* **INPUT FOR THIS TASK**
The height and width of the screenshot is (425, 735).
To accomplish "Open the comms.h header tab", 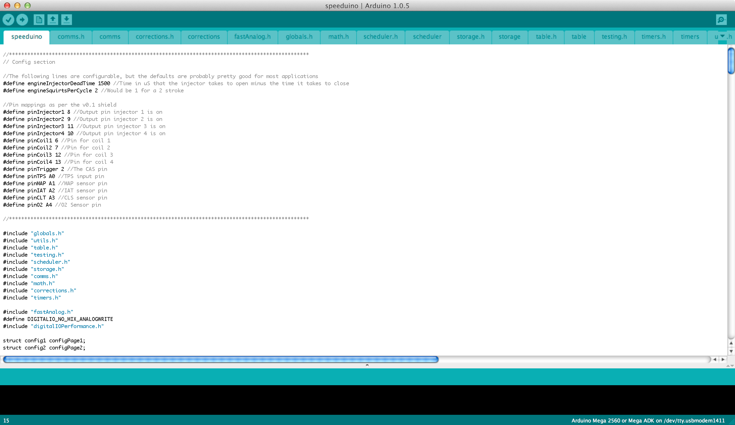I will tap(71, 36).
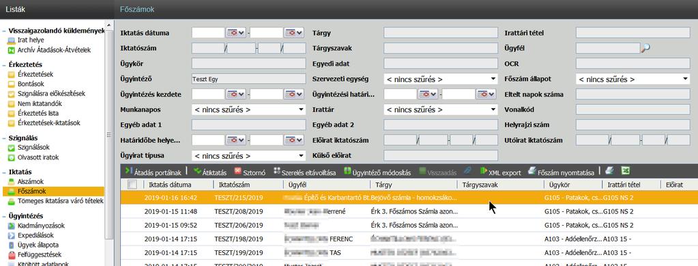Click Ügyintéző módosítás toolbar button
Viewport: 698px width, 266px height.
[x=377, y=172]
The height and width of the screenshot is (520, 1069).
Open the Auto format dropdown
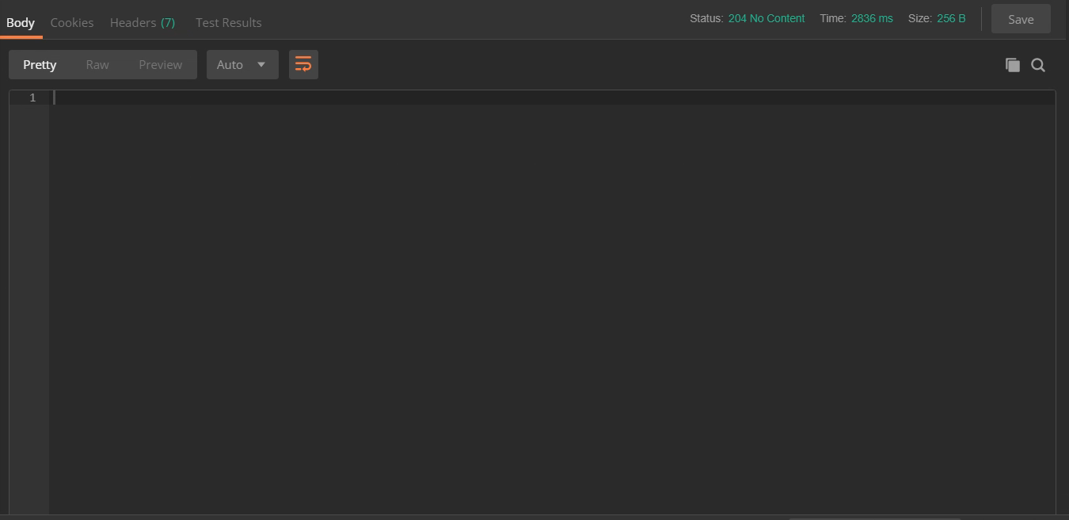click(x=242, y=65)
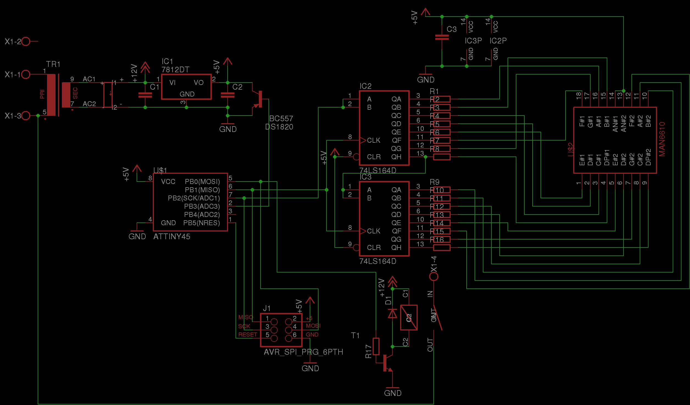Click the relay coil symbol beside D1
Image resolution: width=690 pixels, height=405 pixels.
(x=409, y=318)
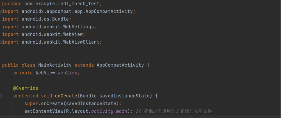Click the onCreate method name
Image resolution: width=281 pixels, height=118 pixels.
pos(66,96)
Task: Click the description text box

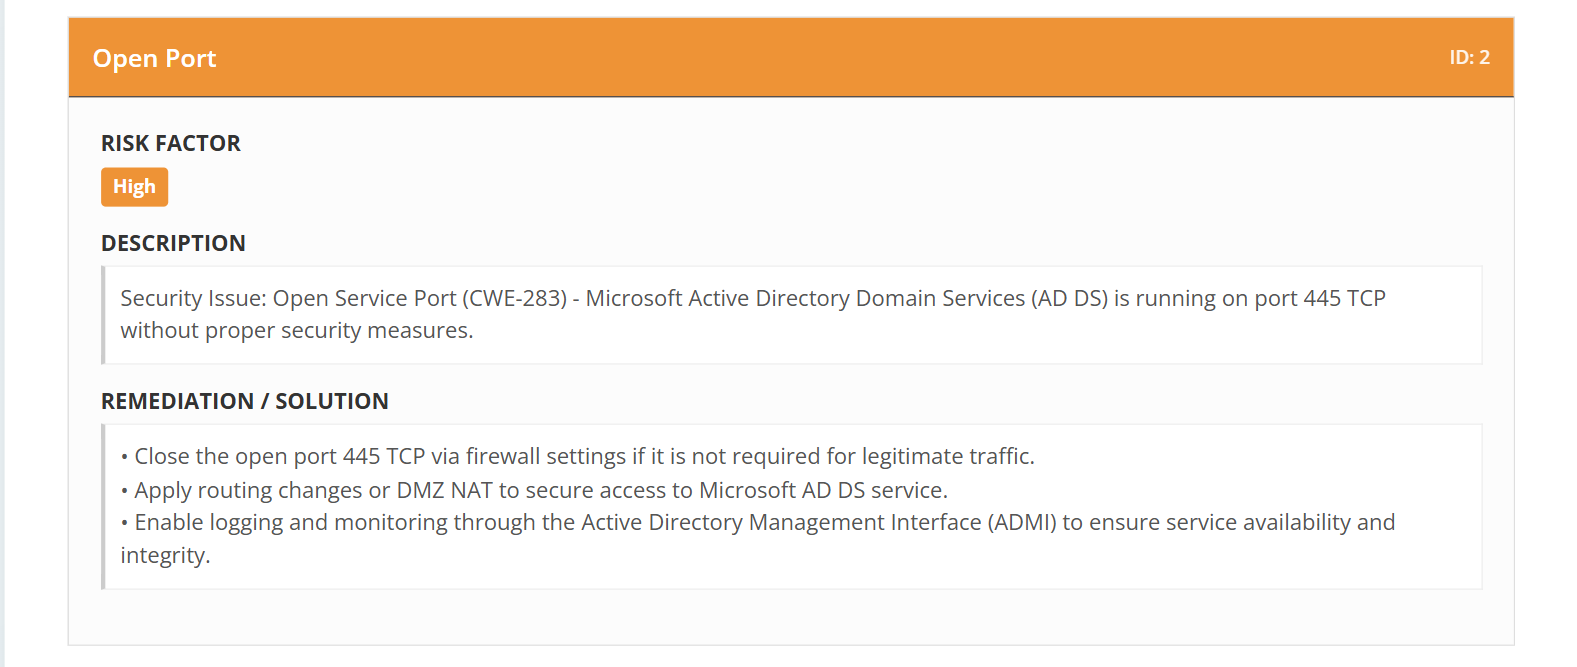Action: click(791, 315)
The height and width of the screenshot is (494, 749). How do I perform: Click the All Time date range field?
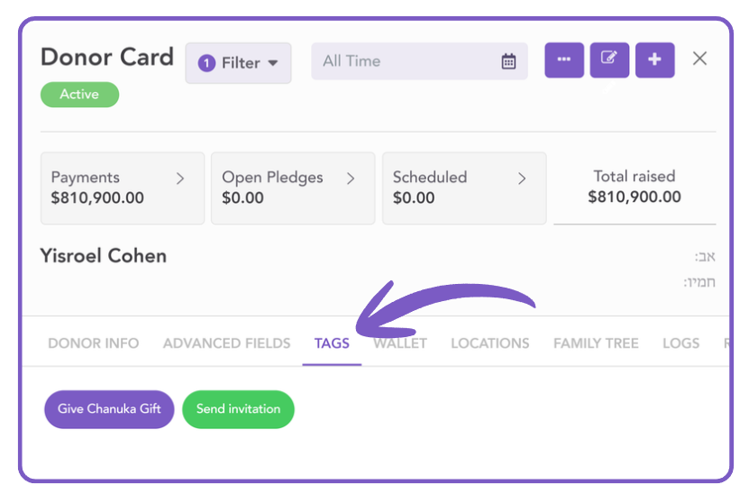point(406,62)
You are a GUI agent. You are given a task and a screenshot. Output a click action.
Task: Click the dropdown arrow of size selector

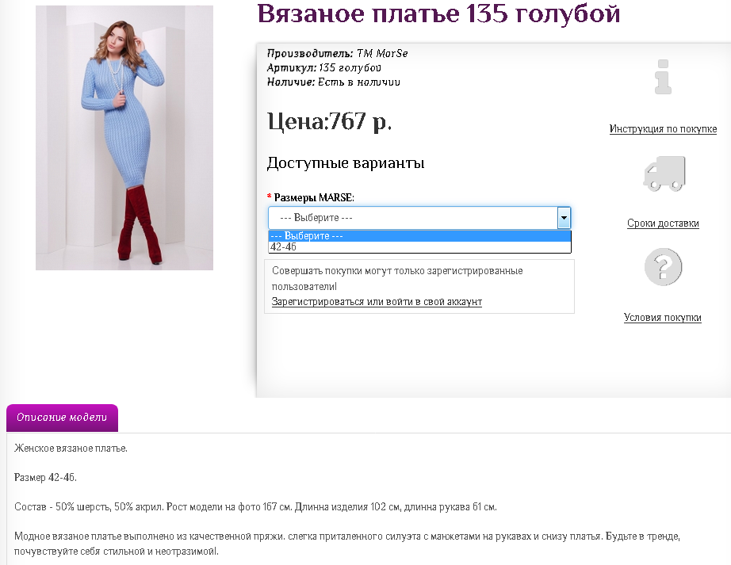pos(564,218)
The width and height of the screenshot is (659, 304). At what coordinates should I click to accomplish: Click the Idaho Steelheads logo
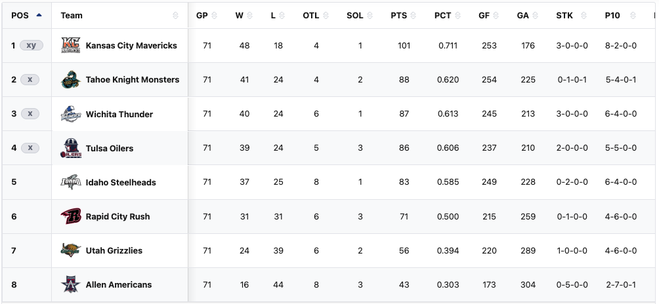pyautogui.click(x=70, y=182)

* **PROBLEM DETAILS**
Scale down everything from the line containing "The width and" down to the end of the records: write those lines out again, requests included, with each click coordinate in the answers multiplied by 0.8 and rounded to a whole number, halves rounded up. Leave the pictures out.

* **RESPONSE BELOW**
The width and height of the screenshot is (659, 304). At what coordinates should I click to accomplish: Click the Idaho Steelheads logo
pyautogui.click(x=56, y=146)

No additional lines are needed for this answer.